▸ TASK TO CARRY OUT: All the entries below should be reproduced exactly.

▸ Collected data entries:
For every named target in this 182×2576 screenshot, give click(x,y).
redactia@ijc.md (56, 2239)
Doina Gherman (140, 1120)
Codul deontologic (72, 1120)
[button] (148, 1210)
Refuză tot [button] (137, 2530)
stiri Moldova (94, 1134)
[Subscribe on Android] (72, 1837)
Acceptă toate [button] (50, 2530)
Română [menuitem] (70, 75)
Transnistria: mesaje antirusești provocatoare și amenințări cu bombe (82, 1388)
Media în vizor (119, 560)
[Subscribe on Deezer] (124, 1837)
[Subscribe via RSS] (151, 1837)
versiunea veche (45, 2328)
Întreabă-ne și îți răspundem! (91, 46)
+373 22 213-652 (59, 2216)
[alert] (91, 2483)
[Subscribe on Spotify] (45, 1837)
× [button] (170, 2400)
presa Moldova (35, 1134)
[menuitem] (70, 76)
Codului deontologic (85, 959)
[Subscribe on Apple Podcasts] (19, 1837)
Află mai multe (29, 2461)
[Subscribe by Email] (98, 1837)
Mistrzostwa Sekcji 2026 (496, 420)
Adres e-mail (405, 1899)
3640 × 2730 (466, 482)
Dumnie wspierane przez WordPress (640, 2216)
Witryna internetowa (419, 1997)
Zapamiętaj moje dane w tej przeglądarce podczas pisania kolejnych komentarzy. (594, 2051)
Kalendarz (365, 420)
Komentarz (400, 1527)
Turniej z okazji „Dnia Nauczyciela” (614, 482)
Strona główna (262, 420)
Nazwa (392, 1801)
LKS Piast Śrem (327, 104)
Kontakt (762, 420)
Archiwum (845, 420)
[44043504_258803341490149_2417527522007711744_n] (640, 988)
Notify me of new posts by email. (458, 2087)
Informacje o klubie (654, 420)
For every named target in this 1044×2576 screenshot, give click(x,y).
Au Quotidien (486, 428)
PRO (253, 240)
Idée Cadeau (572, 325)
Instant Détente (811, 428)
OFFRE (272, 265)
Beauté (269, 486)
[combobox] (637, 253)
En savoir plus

▸ FINAL ANSWER:
For every named target in this 182×2576 screenshot, give click(x,y).
redactia@ijc.md (56, 2239)
Doina Gherman (140, 1120)
Codul deontologic (72, 1120)
[button] (148, 1210)
Refuză tot [button] (137, 2530)
stiri Moldova (94, 1134)
[Subscribe on Android] (72, 1837)
Acceptă toate [button] (50, 2530)
Română [menuitem] (70, 75)
Transnistria: mesaje antirusești provocatoare și amenințări cu bombe (82, 1388)
Media în vizor (119, 560)
[Subscribe on Deezer] (124, 1837)
[Subscribe via RSS] (151, 1837)
versiunea veche (45, 2328)
Întreabă-ne și îți răspundem! (91, 46)
+373 22 213-652 (59, 2216)
[alert] (91, 2483)
[Subscribe on Spotify] (45, 1837)
× [button] (170, 2400)
presa Moldova (35, 1134)
[menuitem] (70, 76)
Codului deontologic (85, 959)
[Subscribe on Apple Podcasts] (19, 1837)
Află mai multe (29, 2461)
[Subscribe by Email] (98, 1837)
Mistrzostwa Sekcji 2026 (496, 420)
Adres e-mail (405, 1899)
3640 × 2730 (466, 482)
Dumnie wspierane przez WordPress (640, 2216)
Witryna internetowa (419, 1997)
Zapamiętaj moje dane w tej przeglądarce podczas pisania kolejnych komentarzy. (594, 2051)
Kalendarz (365, 420)
Komentarz (400, 1527)
Turniej z okazji „Dnia Nauczyciela” (614, 482)
Strona główna (262, 420)
Nazwa (392, 1801)
LKS Piast Śrem (327, 104)
Kontakt (762, 420)
Archiwum (845, 420)
[44043504_258803341490149_2417527522007711744_n] (640, 988)
Notify me of new posts by email. (458, 2087)
Informacje o klubie (654, 420)
For every named target in this 1044×2576 screenshot, give click(x,y).
Au Quotidien (486, 428)
PRO (253, 240)
Idée Cadeau (572, 325)
Instant Détente (811, 428)
OFFRE (272, 265)
Beauté (269, 486)
[combobox] (637, 253)
En savoir plus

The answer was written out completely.